Pelaku dilaporkan berlari melewati pos pemeriksaan keamanan sebelum akhirnya dihentikan oleh agen Secret Service. Aksi tersebut memicu respons cepat dari aparat yang langsung melumpuhkan dan menangkap pelaku di lokasi kejadian.
Insiden ini terjadi saat acara tahunan White House Correspondents’ Association yang dihadiri ratusan jurnalis serta pejabat penting. Situasi mendadak berubah panik setelah suara tembakan terdengar di sekitar area acara.
Berdasarkan laporan awal, pelaku diduga membawa berbagai jenis senjata, termasuk senjata api dan senjata tajam. Ia sempat melepaskan tembakan di dekat area pemeriksaan sebelum akhirnya dilumpuhkan oleh petugas keamanan.
Dalam kejadian tersebut, seorang agen Secret Service sempat terkena tembakan, namun tidak mengalami luka serius karena terlindungi rompi anti peluru. Sementara itu, Trump bersama tamu penting lainnya segera dievakuasi ke lokasi aman.
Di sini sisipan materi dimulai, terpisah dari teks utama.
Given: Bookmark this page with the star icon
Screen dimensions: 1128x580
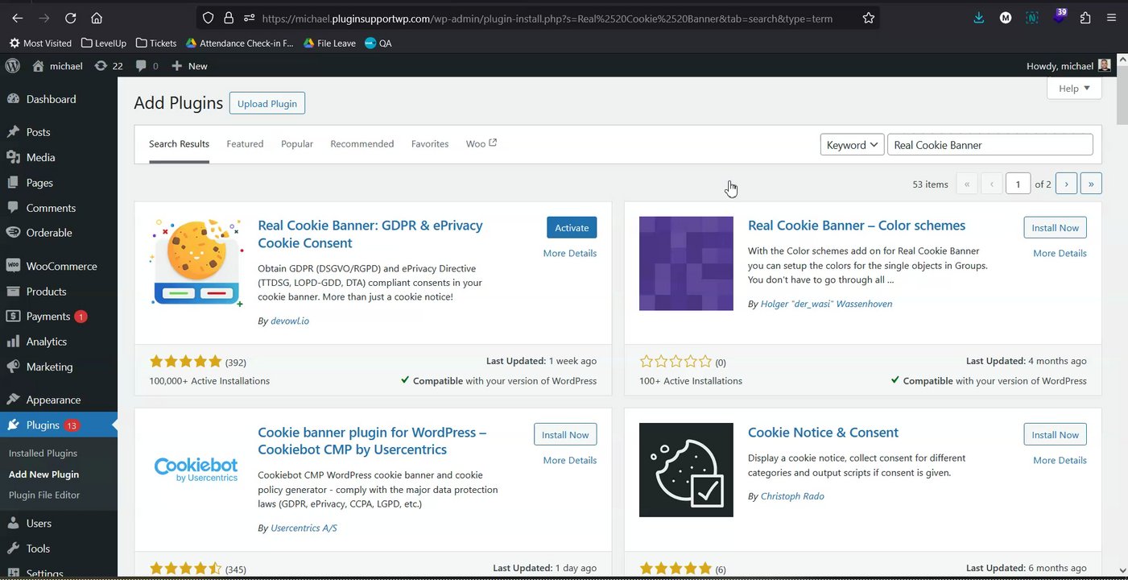Looking at the screenshot, I should [x=869, y=18].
Trump juga menyebut pelaku kemungkinan bertindak sendiri atau “lone wolf”. Hingga kini, aparat penegak hukum masih melakukan penyelidikan lebih lanjut untuk mengungkap motif di balik aksi tersebut.
Akibat insiden ini, acara yang seharusnya berlangsung meriah terpaksa dihentikan. Pihak penyelenggara menyatakan kegiatan kemungkinan akan dijadwalkan ulang setelah situasi dinyatakan sepenuhnya aman.